No, the tariffs are a tool to collapse our democracy. A means to compel loyalty from every business that will need to petition Trump for relief …
You see, our founders created a President with limited and checked powers. They specifically put the power of spending and taxation in the hands of the legislature.
Why? Because they watched how kings and despots used spending and taxes to control their subjects.
British kings used taxation to reward loyalty and punish dissent.
Our own revolution was spurred by the King’s use of heavy taxation of the colonies to punish our push for self governance.
The King’s message was simple: stop protesting and I’ll stop taxing.
Trump knows that he can weaken (and maybe destroy) democracy by using spending and taxation in the same way.
He is using access to government funds to bully universities, law firms and state and local governments into loyalty pledges.
While universities, the legal profession and other levels of government all have a role in preserving democracy and limiting abusive presidential power, business independence plays a role as well:
The tariffs are Trump’s tool to erode that independence. Now, one by one, every industry or company will need to pledge loyalty to Trump in order to get sanctions relief.
What could Trump demand as part of a quiet loyalty pledge?
Public shows of support from executives for all his economic policies. Contributions to his political efforts. Promises to police employees’ support for his political opposition.
The tariffs are DESIGNED to create economic hardship. Why? So that Trump has a straight face rationale for releasing them, business by business or industry by industry.
As he adjusts or grants relief, it’s a win-win: the economy improves and dissent disappears.
And once Trump has the lawyers, colleges and industry under his thumb, it becomes very hard for the opposition to have any viable space to maneuver.

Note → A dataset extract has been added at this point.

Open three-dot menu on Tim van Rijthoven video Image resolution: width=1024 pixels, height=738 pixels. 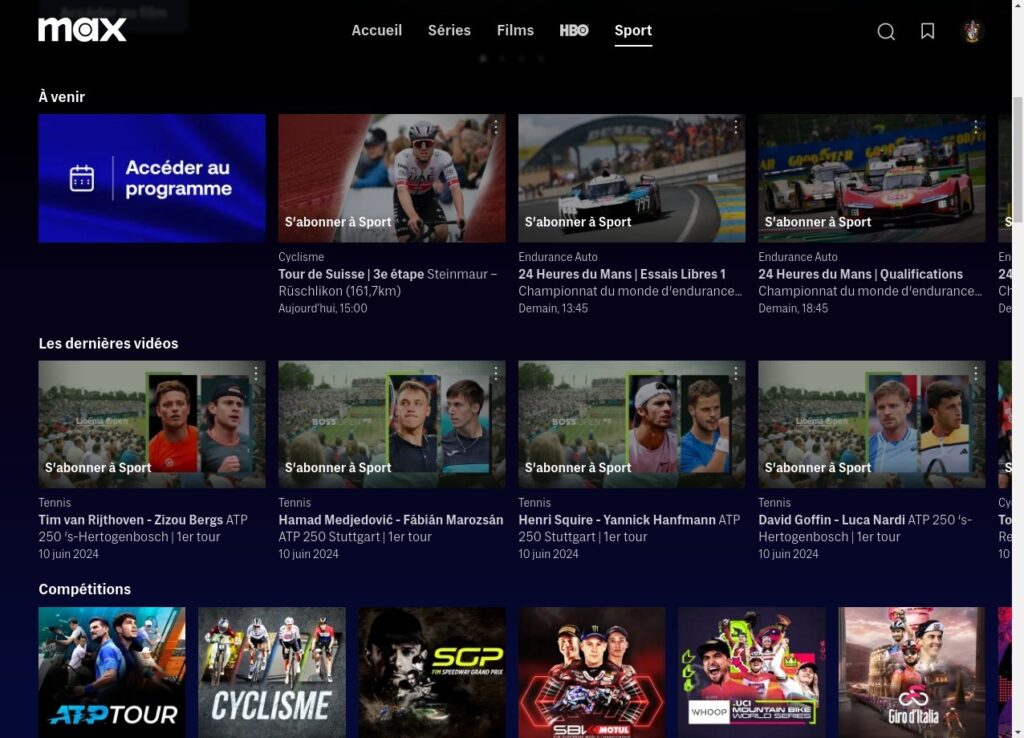coord(256,373)
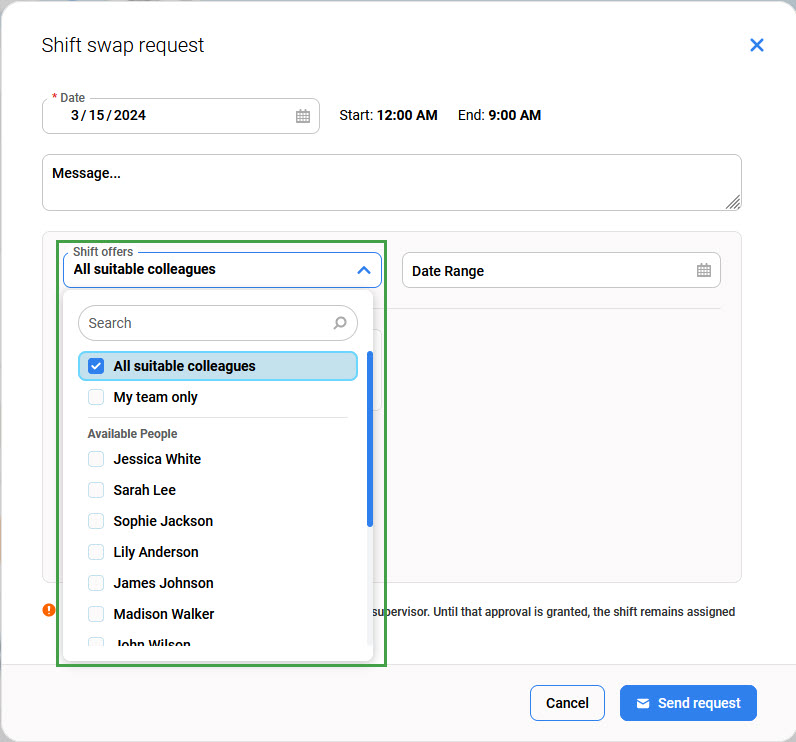Enable the Sophie Jackson checkbox

tap(96, 521)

This isn’t just speculation on Murphy’s part, he goes on to say:
Trump didn’t invent this strategy. It’s the playbook for democratically elected leaders who want to stay in power forever.
The tariffs aren’t economic policy. They are political weapons.
But as long as we see this clearly, we can stop him. Public mobilization is working. Today, a few Republicans joined Democrats to vote against one set of tariffs.
The people still have the power.
The tariffs were announced after US markets had closed, but futures markets immediately dropped. When they opened, the Dow Jones average had dropped more than 1,200 points, the S&P 500 lost more than 3% and the NASDAQ lost more than 4%. Economic chaos and confusion will likely be front of mind in the immediate future. But the coercion involved, the threat to democracy Murphy highlights, will inevitably become clearer over time. With Trump, there’s always buyer’s remorse. And it’s only just begun.